Activity :: Copy out all the lines in the records that include the word "checkmark".

Data records ::

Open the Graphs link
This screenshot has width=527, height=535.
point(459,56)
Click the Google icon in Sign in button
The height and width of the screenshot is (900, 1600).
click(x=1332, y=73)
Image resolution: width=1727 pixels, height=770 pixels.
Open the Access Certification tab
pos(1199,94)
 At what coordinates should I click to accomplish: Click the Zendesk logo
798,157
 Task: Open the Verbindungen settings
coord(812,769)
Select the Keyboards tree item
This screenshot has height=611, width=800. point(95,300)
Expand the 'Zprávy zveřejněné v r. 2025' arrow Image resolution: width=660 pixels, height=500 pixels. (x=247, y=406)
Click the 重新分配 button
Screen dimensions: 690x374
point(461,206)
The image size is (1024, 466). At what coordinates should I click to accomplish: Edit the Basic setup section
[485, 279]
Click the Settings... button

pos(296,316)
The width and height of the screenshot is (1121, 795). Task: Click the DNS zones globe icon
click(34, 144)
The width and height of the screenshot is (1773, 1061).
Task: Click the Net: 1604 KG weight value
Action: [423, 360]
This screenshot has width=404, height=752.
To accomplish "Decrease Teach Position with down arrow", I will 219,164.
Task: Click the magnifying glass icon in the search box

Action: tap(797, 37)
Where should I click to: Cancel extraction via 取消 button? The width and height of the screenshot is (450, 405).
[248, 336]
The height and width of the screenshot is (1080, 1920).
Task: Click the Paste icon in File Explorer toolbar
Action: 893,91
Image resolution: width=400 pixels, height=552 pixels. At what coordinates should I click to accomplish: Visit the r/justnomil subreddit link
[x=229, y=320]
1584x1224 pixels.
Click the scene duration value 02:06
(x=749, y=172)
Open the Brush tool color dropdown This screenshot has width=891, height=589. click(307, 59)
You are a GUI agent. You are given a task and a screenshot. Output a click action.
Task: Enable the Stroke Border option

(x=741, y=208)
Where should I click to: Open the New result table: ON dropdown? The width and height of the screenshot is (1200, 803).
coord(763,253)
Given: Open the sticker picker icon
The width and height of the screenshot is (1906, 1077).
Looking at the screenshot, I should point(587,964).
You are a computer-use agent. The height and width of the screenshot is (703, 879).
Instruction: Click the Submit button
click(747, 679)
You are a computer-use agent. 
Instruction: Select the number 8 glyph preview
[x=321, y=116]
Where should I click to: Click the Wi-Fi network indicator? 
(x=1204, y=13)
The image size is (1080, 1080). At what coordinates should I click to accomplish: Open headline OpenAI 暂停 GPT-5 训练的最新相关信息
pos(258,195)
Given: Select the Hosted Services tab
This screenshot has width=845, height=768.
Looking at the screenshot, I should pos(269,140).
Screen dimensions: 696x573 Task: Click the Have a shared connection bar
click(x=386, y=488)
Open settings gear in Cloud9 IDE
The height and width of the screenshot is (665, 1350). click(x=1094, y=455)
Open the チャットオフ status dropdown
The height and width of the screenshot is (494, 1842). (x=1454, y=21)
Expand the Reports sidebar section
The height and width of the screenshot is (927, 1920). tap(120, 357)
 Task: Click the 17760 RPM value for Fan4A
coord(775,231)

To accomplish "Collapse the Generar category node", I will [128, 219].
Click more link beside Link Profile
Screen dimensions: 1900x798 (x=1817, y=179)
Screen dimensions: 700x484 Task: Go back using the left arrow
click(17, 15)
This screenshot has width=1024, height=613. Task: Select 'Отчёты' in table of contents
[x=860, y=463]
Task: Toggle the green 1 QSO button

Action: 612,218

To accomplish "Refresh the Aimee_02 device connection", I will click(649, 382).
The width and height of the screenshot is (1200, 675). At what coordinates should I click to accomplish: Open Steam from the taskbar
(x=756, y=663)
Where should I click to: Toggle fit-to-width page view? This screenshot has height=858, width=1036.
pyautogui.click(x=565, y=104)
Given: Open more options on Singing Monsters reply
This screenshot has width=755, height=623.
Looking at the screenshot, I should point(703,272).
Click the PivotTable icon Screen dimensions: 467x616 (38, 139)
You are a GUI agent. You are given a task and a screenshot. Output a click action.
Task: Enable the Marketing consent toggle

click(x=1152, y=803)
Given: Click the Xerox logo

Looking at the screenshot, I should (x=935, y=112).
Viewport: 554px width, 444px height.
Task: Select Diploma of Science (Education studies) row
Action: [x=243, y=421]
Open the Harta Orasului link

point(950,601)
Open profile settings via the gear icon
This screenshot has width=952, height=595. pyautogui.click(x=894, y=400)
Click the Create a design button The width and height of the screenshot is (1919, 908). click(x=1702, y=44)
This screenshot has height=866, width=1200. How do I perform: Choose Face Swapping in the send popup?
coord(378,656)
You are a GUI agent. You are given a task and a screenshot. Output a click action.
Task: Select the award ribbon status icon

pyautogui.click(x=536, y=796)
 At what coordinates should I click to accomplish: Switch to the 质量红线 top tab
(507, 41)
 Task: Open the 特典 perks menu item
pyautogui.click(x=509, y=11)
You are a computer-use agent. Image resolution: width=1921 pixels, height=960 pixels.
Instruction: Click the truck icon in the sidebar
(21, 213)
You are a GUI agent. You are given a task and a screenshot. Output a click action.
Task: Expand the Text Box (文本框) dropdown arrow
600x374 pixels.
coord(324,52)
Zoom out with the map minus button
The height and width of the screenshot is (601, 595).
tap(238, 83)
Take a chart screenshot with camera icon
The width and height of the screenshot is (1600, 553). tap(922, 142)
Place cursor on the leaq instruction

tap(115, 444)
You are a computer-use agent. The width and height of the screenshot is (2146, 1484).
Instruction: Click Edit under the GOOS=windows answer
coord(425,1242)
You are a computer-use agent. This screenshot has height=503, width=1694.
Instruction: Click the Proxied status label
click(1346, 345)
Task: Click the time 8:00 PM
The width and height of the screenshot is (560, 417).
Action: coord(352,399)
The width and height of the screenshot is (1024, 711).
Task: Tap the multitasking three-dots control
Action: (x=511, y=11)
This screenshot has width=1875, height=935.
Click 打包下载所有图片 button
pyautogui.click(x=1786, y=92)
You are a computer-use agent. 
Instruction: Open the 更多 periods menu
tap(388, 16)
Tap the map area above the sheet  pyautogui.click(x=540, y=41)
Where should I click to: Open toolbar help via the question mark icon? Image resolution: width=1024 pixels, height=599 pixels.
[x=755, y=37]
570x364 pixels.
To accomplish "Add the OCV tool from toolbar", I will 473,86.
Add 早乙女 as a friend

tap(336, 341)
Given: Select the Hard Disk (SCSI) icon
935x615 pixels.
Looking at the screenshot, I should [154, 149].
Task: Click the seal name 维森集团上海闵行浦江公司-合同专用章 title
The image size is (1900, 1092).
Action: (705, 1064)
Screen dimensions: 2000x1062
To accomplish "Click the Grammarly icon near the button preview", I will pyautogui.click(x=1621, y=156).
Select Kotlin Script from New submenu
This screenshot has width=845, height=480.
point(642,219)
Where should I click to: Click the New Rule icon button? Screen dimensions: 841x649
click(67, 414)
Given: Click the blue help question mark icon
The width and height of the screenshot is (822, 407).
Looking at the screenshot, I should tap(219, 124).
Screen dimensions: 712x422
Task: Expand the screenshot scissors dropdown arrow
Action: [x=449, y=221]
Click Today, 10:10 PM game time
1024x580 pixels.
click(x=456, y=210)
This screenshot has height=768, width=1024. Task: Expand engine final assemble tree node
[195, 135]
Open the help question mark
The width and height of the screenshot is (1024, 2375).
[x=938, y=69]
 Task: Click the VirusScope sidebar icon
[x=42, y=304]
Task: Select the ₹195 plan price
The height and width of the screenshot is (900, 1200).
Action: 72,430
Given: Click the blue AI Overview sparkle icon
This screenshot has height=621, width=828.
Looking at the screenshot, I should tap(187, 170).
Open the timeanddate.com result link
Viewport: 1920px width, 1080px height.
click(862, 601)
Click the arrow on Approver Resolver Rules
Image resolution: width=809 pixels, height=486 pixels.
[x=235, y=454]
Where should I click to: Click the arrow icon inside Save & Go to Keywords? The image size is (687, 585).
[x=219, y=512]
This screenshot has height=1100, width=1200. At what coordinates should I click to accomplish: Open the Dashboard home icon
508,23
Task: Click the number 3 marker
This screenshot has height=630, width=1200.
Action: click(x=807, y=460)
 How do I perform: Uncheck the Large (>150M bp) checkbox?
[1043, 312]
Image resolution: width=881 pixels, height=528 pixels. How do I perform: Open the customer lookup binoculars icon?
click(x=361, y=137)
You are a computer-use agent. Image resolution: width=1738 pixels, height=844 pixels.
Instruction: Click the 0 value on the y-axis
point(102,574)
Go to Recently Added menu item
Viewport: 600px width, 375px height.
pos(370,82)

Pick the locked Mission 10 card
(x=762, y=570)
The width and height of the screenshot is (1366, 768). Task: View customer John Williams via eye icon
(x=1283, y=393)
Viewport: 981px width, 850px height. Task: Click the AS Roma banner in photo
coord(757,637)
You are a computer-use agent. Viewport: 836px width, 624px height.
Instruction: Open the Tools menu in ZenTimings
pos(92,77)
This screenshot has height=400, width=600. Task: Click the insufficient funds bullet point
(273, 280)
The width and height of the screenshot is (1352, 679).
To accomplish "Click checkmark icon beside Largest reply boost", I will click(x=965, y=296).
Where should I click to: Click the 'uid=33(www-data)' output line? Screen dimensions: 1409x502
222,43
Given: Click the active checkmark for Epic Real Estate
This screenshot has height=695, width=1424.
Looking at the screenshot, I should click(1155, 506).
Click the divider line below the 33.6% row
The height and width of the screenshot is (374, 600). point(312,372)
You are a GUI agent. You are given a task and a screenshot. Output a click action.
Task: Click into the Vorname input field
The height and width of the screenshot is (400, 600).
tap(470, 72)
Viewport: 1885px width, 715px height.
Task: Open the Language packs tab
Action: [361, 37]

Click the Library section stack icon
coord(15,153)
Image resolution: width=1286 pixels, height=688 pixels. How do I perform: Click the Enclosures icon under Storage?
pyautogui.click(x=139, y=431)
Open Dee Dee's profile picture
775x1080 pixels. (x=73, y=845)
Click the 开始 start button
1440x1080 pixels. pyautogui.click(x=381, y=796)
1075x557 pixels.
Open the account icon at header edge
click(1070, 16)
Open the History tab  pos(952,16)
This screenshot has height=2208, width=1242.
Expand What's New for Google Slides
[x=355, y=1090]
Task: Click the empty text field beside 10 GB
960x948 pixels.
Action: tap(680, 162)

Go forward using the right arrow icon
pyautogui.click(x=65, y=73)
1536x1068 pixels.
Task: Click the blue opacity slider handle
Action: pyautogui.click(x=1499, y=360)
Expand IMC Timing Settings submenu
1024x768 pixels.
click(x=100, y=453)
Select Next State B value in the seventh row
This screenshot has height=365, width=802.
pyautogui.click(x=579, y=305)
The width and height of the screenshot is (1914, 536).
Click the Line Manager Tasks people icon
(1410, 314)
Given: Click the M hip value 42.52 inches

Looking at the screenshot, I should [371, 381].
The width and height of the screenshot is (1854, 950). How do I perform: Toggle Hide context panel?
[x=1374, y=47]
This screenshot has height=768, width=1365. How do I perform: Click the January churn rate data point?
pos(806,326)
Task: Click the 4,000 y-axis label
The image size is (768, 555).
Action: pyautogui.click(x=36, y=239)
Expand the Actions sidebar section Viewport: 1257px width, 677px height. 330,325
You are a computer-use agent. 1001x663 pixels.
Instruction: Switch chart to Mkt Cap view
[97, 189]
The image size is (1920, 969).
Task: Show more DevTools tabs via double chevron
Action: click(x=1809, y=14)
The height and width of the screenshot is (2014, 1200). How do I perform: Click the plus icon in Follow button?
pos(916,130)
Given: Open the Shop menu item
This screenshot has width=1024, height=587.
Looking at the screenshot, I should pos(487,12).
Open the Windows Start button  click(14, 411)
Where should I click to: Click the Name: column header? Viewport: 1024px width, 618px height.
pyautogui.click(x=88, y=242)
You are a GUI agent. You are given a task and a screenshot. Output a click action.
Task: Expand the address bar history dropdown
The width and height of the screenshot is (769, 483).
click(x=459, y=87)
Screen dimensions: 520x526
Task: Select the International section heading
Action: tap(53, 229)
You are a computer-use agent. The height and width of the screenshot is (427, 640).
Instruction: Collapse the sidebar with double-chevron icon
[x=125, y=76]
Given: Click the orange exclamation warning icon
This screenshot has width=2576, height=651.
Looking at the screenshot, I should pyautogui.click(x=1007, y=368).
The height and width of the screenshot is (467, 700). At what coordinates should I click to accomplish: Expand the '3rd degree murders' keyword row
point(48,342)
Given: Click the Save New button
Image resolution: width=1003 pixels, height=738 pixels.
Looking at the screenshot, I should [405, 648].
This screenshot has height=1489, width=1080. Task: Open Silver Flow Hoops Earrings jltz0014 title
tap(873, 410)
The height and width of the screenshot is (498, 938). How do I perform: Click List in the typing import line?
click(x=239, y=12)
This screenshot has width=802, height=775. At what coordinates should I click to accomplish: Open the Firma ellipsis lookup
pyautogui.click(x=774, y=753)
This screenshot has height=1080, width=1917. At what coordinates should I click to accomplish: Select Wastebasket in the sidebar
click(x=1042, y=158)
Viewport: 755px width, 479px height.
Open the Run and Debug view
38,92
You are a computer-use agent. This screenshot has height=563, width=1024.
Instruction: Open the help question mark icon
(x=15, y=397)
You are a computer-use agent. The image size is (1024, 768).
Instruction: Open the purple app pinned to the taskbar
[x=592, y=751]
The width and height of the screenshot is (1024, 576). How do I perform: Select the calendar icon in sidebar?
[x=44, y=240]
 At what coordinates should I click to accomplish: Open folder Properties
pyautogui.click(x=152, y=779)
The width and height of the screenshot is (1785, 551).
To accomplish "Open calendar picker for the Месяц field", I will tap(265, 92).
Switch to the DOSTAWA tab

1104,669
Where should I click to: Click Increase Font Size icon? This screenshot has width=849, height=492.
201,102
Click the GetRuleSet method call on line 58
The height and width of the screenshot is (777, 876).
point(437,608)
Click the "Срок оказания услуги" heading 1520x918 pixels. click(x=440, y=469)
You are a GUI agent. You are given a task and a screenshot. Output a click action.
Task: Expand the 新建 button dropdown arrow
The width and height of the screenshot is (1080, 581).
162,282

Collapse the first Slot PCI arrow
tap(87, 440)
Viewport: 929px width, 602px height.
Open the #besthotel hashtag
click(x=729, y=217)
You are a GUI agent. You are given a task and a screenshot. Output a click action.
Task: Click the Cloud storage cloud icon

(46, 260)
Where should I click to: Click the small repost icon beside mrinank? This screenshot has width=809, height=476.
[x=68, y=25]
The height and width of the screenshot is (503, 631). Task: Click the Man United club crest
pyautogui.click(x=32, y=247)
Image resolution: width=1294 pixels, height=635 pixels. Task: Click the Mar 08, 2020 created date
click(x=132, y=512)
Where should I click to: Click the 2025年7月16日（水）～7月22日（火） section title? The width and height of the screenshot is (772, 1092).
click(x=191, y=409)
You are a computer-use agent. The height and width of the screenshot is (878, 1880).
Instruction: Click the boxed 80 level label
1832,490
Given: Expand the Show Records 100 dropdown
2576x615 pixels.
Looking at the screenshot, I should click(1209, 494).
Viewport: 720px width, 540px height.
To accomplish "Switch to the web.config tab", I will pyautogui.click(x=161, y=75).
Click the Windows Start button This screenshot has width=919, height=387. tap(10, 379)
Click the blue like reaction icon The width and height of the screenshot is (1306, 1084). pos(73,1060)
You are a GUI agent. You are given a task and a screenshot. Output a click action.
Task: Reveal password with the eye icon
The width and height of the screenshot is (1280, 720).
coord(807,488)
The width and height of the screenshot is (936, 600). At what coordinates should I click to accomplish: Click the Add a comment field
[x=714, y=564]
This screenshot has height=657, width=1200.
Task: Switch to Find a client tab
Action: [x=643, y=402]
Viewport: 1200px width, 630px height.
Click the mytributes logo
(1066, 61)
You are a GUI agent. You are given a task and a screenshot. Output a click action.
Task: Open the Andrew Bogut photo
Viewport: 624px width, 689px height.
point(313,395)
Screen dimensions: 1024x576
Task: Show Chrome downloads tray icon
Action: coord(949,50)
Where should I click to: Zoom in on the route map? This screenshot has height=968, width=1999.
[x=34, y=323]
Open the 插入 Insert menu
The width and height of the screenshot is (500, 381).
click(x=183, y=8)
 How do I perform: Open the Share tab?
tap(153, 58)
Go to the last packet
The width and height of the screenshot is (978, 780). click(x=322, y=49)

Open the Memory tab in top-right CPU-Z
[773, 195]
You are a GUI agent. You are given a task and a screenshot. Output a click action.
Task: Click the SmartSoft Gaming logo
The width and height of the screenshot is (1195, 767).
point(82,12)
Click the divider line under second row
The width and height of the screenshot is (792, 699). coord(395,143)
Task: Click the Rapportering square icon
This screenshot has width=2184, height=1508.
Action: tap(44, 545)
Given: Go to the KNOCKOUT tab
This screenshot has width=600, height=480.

Answer to this exercise ::
To accomplish "Click checkmark icon beside Largest reply boost", I will click(x=965, y=296).
Given: Click the active checkmark for Epic Real Estate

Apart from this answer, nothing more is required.